During Friday’s news conference, Del. Marc Korman (D-Montgomery) defended the three-year cut to EmPOWER, arguing that the program remains in place, and that its programs exclusively for low- and moderate-income Marylanders won’t be affected by the cuts.
“We kept EmPOWER. So, we have made some tweaks to it — short-term tweaks,” Korman said. “But we want to preserve the program, because energy efficiency is incredibly important.”
It isn’t clear exactly how much of EmPOWER will be eliminated by the Utility RELIEF Act, said a policy adviser for the House Speaker, but low-income programs represent about 40% of EmPOWER and those programs will be preserved.
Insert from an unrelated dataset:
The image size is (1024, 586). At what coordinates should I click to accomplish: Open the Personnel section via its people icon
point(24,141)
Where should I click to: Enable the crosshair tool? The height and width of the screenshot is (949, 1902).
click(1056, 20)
Environmental groups fear the cuts would be steep. The utilities wouldn’t need to meet as stringent greenhouse gas reduction goals with their EmPOWER programs, effectively shrinking their offerings. The goals wouldn’t return to their 2027 level until 2036. On top of that, the utilities would be allowed to count solar projects in their territories toward their greenhouse gas reduction goal, further reducing the amount of home energy efficiency programs they need to provide to the ratepayers.
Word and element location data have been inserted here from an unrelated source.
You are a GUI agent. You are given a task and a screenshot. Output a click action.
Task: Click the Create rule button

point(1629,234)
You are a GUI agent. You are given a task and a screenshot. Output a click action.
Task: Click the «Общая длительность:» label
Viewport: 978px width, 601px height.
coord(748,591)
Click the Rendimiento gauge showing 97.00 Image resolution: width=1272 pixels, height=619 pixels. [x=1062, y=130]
It also isn’t clear how the changes could impact energy demand in the future, said a policy adviser to Ferguson, who noted that appliances aren’t replaced every year “so, just because an EmPOWER program may be slightly more limited than it was in the past, doesn’t mean that homeowners are not going to naturally be replacing those appliances with higher efficiency versions.”
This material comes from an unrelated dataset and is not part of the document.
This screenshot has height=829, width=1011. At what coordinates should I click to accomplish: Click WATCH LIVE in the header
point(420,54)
A coalition of environmental groups also argued that the bill it not tough enough on data centers. The bill would encourage them to mitigate their power demands, use local workers and pay for their power — but it would not set requirements.
“As House Speaker Joseline Peña-Melnyk said, this bill is not perfect, and we believe it should be strengthened. Intentions to hold data centers accountable are a positive step, but we need firm regulatory requirements to increase transparency, sustainability and accountability for hyperscale data centers,” read a statement from Nature Forward and Marylanders for Data Center Reform.
Moore also took the opportunity Friday to continue his attacks on PJM Interconnection, the regional transmission operator serving Maryland. He has argued that PJM’s procedures stymied the arrival of clean energy projects onto the grid, all while data centers’ power demand soared.
“Our regional grid operator will tell you how hard it is to add projects and how hard it is to lower their bills. They will tell you how technical this is and how complicated this is. And here’s what I know: The people of Maryland are smart. And we don’t want you gaslighting us. Lower our prices,” Moore said.
Despite the pushback, House Speaker Joseline Peña-Melnyk (D-Prince George’s and Anne Arundel) was optimistic about the bill’s chances.
“Do you know how to tell that a legislation is a good piece of legislation?” Peña-Melnyk asked. “When all people on all sides are unhappy … The utilities hate it. The environmental groups don’t love it. And I know they’re upset. But we must work together. And everyone had to give up a little. We had to compromise to deliver for the people in Maryland.”